Background of Reform
Despite significant differences in the way they deliver and pay for health care, both the United States and England face the same imperative: to reduce the cost of delivering care to their aging populations while simultaneously addressing deficiencies in the quality and safety of care. In the U.S., health care consumes a huge portion—almost 18 percent—of the nation’s gross domestic product (GDP) and the system fails to insure a sixth of the population. There are high medical error rates and missed opportunities to manage common chronic diseases. In contrast, publicly funded health care in the U.K only accounts for less than 10 percent of GDP. However, as in the U.S., the English government is also making substantial efforts to reform the health care system—to improve the quality of care, to respond to severe economic pressures, and to decentralize and remove layers of bureaucracy. Using research supported by The Commonwealth Fund, this article published in the Lancet identifies similarities and differences in their approaches to payment reform,
organizational restructuring, and information technology and management.

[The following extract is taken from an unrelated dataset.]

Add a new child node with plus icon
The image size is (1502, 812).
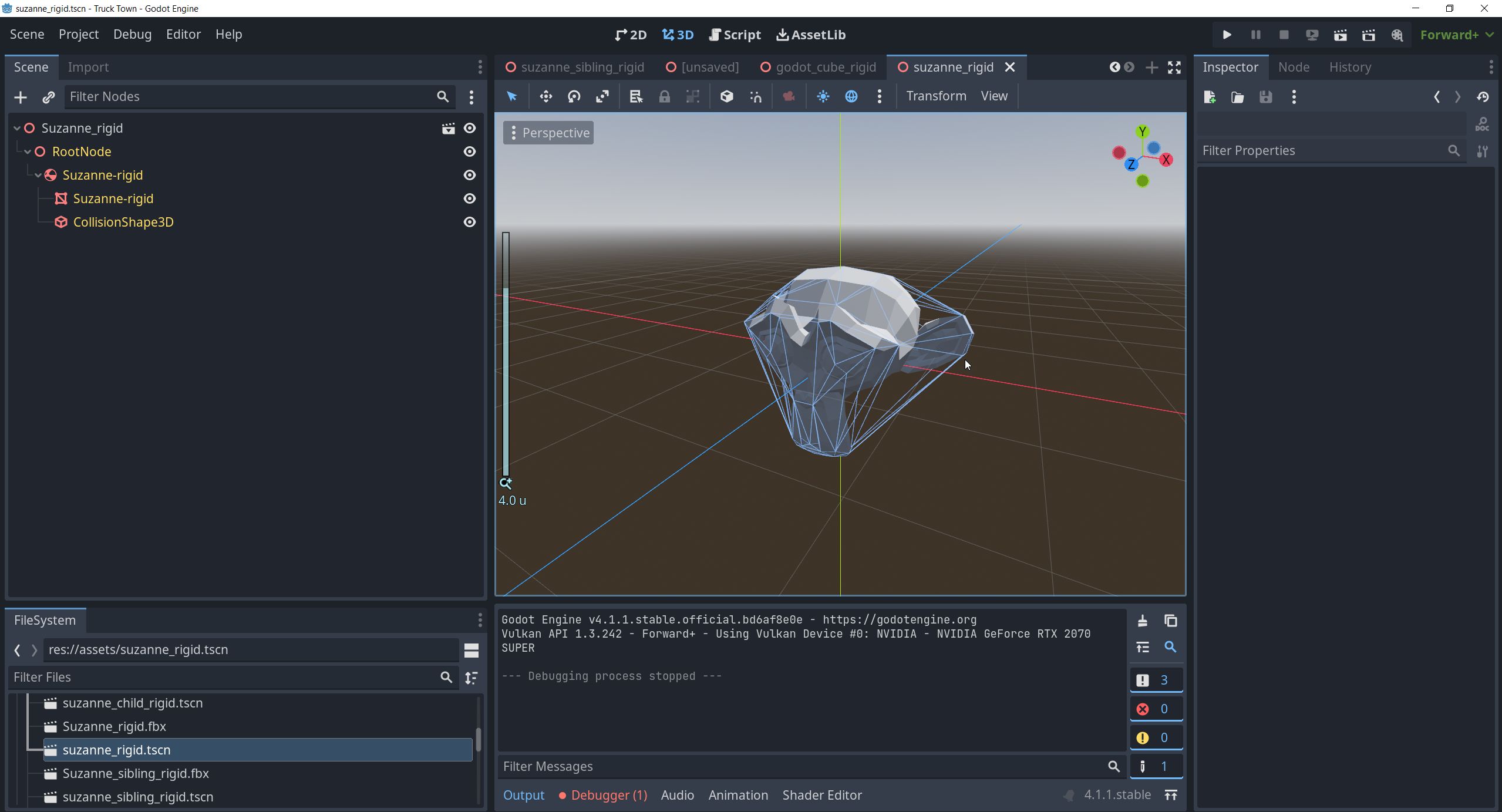21,97
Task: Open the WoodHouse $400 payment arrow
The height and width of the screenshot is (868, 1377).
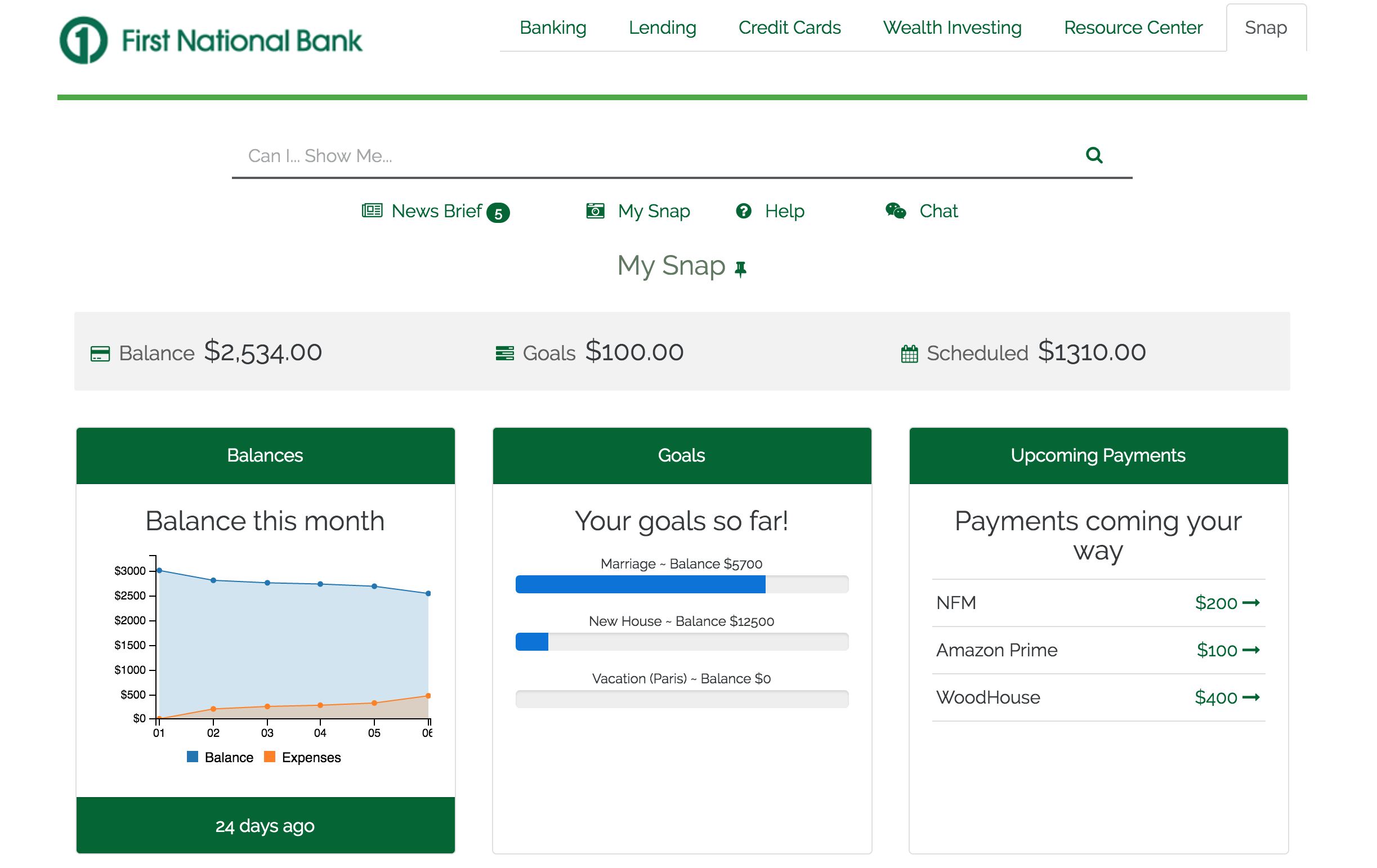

Key Elements of Health Reform in the U.S. and England
- Payment reform. Both the U.S. and England are seeking to reduce the growth in expenditures to sustainable levels—ideally close to or no higher than growth in GDP. In addition, both countries are introducing similar revisions to existing payment schemes. In the U.S., the Affordable Care Act allows for bundling of payments for inpatient physician services and postacute care, with an ultimate goal of
improved coordination across care settings. England is experimenting more tentatively with bundling payments for hospitals to include preadmission and postdischarge care. The two countries are also instituting value-based purchasing, which reward hospitals for improved quality of care and penalize low-performing institutions. The U.S. is experimenting with accountable care organizations that enable providers to share in the savings that result from more efficient, higher-quality care. England, meanwhile, is establishing “clinical commissioning groups” that will enable primary care providers to control the allocation of about 65 percent of all National Health Service expenditures. - Organizational changes. Both England and the U.S. are working to strengthen their primary care systems and have invested in developing and testing innovative models of care. At the same time, the U.S. has created two entities: the Independent Payment Advisory Board, which is tasked with finding ways to stem Medicare expenditures, and the Centers for Medicare and Medicaid Innovation, which will identify, test, and spread new models of care. In England, the Health and Social Care Act is leading to the dismantling of several agencies—like primary care trusts and strategic health authorities—but is creating a central commissioning board to supervise clinical commissioning groups, establish risk-sharing arrangements, and develop payment strategies.
- Information technology and management. England is well ahead of the U.S. in the adoption of EHRs in the primary care sector, but has struggled to create a hospital system and to link inpatient and outpatient care electronically. In the U.S., even before passage of the Affordable Care Act, the country invested up to $30 billion for the promotion of adoption and meaningful use of EHRs, with an end goal of creating a nationwide, secure, interoperable system. In addition, the health care law creates a new independent Patient-Centered Outcomes Research Institute, which will support comparative effectiveness research with funds from public and private sources expected to total nearly $500 million annually.
The Bottom Line
England and the United States are addressing similar challenges, including how to get more value out of health care spending, and both nations are experimenting with techniques to steer clinicians, institutions, and patients toward value-enhancing behaviors.